* [THE TASK]
Repeat verbatim the lines of the listing from the line that contains "You are a GUI" through the line that contains "The width and", both included, and give nothing else.

* [RECORDS SHOWN]
- - - - - - -
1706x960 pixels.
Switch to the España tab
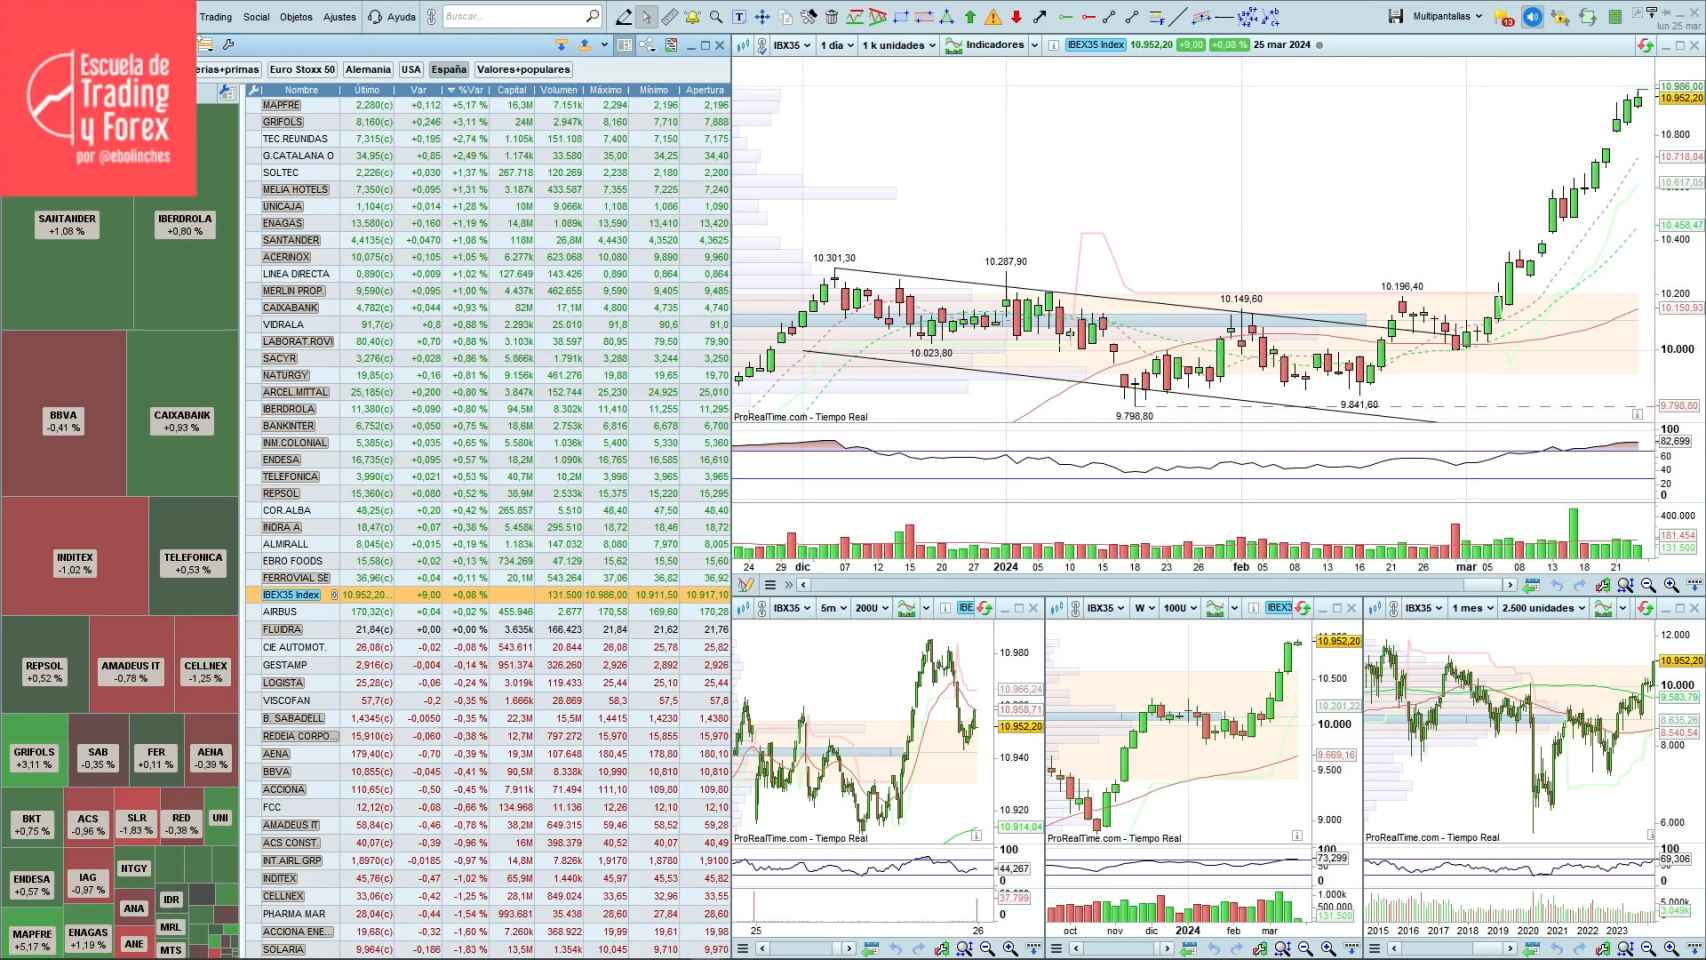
- - - - - - -
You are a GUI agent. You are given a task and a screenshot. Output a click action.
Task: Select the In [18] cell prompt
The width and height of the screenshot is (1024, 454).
- - - - - - -
* [FINISHED ANSWER]
You are a GUI agent. You are given a task and a screenshot. Output a click action.
Task: Select the In [18] cell prompt
The width and height of the screenshot is (1024, 454).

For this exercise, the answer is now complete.